Anonymous Monk has asked for the wisdom of the Perl Monks concerning the following question:

I have a project on my head where i need to track changes in SVN repository.

Repo is at https://***.***.local/***/etc/. The user will specify 2 dates, start and end, and my task is to get md5 sums of all files in the specified repo path (including all subfolders) at the start date and compare those to the md5 sums at the end date - and create the report for repo locations of files that changed (not what exact lines changed). I checked out a bunch of modules on cpan and didnt find anything suitable. Any suggestions on how to implement this the easiest way?

All help is greatly appreciated!

Replies are listed 'Best First'.
Re: Track subversion changes
by kyle (Abbot) on Oct 16, 2008 at 21:26 UTC

    This should be pretty easy with vanilla SVN tools. I'm not a major SVN expert, but a quick look at the documentation tells me that you can probably say something like this:

    svn diff -r '{START DATE}' -r '{END DATE}' --summarize

    ...and it will spit out a list of files changed between those dates.

    If you really have to have md5 sums, there's a "svn cat" command to get file contents at any revision you want. Pipe that to "md5sum" and go.

      Thank you very much for the lightning fast answer!

      A question - does that mean that i would have to do an "svn update" each time i want to do an "svn diff"? Or is it done automatically if the end date is later than the last version?
        svn update updates your working copy it doesn't do anything to the repository, so the answer to your first question is no. The answer to your second question is no as well, but not for the reason the question implies. svn help will show you all available svn commands, and svn help <command> will show you the help for specific commands.
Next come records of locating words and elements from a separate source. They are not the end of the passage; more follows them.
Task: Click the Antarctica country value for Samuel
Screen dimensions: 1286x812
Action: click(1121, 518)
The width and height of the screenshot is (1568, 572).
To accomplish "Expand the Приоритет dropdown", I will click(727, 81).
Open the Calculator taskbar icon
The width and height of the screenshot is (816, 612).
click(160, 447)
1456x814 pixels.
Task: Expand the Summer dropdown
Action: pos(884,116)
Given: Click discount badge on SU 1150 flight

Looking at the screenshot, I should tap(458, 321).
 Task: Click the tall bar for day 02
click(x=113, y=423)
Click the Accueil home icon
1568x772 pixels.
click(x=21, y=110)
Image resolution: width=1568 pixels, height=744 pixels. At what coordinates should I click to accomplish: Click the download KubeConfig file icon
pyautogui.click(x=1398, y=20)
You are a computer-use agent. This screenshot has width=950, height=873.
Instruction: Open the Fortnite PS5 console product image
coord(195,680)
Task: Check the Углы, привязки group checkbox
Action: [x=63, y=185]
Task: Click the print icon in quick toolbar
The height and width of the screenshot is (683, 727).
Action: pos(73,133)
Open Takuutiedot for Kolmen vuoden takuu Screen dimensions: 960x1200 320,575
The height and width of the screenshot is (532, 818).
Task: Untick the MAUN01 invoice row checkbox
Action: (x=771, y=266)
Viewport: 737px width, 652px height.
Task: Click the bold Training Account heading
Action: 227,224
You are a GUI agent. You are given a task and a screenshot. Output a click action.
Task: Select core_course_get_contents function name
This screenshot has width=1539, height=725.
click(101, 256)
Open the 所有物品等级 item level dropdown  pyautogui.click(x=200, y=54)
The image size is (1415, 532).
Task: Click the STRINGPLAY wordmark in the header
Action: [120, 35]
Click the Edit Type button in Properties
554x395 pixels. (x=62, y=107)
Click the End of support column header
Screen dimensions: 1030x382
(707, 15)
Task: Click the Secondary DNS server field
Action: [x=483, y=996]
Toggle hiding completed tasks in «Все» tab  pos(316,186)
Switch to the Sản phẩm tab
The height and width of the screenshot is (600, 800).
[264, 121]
I'm not wanting to come off as talking down to you, and maybe you know this already, but your question suggests that you might not have much experience with svn.
Re: Track subversion changes
by dragonchild (Archbishop) on Oct 17, 2008 at 14:31 UTC
    There are a number of SVN modules on CPAN. Furthermore, SVK (a wrapper around SVN) is written in Perl and is on CPAN as well.

    My criteria for good software:
    1. Does it work?
    2. Can someone else come in, make a change, and be reasonably certain no bugs were introduced?